Intel Community Discloses Top-Line Budget Request of $53.5 Billion
Plan prioritizes high-impact threats, improved information technology.
As required since 2012, the Office of the Director of National Intelligence on Tuesday joined with the rest of the Obama administration in publicly releasing its fiscal 2017 budget request.
The $53.5 billion request, a slight drop from last year’s, includes funding to support war-zone overseas contingency operations. No further breakdowns were provided, nor did officials provide the amount appropriated for fiscal 2016, which remains classified—except for the management account for the 17-agency Intelligence Community, Director James Clapper said in a statement. The release reflects “the administration’s commitment to transparency and open government,” said a fact sheet from the Office of the Director of National Intelligence.

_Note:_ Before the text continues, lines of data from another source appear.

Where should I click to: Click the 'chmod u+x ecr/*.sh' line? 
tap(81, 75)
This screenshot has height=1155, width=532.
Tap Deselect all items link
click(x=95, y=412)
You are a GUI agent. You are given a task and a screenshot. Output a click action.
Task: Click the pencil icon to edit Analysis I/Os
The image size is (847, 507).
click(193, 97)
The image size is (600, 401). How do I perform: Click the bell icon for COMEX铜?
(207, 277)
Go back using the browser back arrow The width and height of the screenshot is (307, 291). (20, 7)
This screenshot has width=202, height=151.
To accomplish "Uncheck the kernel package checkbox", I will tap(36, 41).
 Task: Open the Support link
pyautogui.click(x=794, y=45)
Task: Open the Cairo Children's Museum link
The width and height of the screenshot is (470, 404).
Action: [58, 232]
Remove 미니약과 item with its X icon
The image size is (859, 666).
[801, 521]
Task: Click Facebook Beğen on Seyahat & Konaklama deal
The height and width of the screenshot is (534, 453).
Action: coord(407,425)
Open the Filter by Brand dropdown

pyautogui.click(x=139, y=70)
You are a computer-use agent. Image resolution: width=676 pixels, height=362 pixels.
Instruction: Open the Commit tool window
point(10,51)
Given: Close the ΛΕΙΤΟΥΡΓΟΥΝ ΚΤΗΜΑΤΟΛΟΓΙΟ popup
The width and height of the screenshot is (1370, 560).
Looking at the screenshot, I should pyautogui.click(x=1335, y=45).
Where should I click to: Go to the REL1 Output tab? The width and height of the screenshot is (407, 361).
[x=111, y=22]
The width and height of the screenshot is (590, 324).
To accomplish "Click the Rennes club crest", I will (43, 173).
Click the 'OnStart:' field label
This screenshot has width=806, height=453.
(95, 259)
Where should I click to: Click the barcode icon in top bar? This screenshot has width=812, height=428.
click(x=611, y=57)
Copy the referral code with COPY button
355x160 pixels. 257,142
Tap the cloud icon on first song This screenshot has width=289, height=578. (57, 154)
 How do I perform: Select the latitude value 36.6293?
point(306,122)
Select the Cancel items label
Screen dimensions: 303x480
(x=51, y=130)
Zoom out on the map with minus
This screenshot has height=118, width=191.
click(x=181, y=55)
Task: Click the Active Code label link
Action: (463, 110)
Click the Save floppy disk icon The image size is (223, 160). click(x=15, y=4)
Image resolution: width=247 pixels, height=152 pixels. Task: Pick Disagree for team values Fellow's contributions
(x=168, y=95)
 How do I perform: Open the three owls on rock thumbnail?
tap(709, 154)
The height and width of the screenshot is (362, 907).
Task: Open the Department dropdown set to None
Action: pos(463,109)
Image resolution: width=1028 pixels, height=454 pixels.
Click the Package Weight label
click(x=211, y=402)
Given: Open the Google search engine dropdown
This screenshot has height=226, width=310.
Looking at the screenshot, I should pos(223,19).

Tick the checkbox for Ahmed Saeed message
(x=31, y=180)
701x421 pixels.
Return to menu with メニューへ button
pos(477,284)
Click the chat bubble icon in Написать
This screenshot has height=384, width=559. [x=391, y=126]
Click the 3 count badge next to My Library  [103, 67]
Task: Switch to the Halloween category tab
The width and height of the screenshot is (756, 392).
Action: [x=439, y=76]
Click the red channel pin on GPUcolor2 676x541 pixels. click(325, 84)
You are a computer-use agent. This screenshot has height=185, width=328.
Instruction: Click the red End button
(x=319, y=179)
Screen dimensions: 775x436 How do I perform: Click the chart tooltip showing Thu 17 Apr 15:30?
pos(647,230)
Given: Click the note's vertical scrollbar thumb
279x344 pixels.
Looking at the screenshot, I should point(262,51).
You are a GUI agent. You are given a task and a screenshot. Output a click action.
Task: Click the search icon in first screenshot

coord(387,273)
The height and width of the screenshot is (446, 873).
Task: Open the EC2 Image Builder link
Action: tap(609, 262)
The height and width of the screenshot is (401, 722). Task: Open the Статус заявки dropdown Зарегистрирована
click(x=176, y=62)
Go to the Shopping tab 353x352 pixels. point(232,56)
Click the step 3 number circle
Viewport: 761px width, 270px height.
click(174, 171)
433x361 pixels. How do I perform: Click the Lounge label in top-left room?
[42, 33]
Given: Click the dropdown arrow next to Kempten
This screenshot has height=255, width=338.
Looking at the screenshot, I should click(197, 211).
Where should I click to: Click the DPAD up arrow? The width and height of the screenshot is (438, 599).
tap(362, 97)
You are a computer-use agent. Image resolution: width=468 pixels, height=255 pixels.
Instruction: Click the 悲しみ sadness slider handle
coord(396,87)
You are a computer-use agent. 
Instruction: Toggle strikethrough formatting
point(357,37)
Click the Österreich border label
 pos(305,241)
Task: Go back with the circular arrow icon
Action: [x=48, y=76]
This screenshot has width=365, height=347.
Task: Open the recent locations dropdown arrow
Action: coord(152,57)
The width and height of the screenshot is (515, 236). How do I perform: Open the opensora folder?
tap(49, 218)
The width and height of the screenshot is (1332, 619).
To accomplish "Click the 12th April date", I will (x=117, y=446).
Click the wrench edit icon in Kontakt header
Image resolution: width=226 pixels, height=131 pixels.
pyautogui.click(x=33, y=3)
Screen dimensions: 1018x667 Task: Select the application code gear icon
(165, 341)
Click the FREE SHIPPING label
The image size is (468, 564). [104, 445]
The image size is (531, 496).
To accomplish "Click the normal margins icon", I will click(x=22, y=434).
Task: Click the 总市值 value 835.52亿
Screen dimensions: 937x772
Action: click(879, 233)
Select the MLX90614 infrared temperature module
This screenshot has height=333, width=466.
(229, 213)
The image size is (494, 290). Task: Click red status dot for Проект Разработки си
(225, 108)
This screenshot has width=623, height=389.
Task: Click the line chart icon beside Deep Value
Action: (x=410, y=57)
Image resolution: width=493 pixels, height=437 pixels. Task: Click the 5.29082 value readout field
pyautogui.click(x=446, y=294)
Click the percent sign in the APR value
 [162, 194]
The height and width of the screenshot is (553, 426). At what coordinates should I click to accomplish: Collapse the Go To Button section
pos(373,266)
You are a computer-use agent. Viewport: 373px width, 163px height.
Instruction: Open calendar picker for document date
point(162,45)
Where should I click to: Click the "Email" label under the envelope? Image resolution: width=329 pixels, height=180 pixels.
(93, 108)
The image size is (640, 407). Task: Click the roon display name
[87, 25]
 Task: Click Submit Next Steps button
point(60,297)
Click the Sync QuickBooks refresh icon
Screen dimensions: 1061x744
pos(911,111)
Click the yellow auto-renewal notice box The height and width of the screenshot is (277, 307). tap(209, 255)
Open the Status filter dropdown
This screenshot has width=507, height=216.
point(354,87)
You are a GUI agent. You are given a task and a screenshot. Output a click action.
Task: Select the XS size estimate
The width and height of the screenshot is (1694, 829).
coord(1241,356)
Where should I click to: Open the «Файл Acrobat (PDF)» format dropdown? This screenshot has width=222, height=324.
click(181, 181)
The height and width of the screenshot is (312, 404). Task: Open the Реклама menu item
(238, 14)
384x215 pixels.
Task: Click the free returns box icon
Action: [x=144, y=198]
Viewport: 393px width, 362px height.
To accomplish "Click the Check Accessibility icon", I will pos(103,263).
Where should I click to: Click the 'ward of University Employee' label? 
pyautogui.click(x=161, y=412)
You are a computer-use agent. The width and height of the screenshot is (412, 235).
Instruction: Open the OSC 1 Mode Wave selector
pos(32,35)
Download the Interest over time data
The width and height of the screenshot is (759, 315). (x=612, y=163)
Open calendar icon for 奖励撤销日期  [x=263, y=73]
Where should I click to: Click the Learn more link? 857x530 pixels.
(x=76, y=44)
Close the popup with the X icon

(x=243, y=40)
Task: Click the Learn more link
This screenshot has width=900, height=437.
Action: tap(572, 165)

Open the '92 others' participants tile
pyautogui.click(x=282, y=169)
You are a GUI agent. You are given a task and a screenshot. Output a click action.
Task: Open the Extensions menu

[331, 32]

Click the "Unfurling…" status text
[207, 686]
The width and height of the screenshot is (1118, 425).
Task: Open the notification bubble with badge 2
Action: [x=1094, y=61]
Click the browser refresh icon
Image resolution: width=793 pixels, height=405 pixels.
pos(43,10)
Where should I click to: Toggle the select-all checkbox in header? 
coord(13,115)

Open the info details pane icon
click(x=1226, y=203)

“World events and the pace of technological change continue to challenge our national security posture and policies, requiring an ongoing effort to develop and adjust strategies to deal with evolving and emerging threats,” the statement said. “The budget also reflects the need to make difficult choices in the context of resource constraints.”
The budget would continue investments in intelligence collection and operational capabilities while protecting the community’s ability to respond to emerging threats, the office said. It also would promote “increased intelligence sharing and advancing IC integration through continued investment in enterprisewide capabilities and use of cloud technology to facilitate greater efficiency and improve the safeguarding of information across the intelligence information environment.”
And it promises to achieve “savings by ensuring that the IC focuses on those programs that have the most impact and highest priority.”
Some critics weighed in to argue for greater disclosure of details of individual agency requests. These include lawmakers such as Rep. Peter Welch, D-Vt., who serves on the Oversight and Government Reform Committee, and several law professors, as summarized by Federation of American Scientists transparency blogger Steven Aftergood.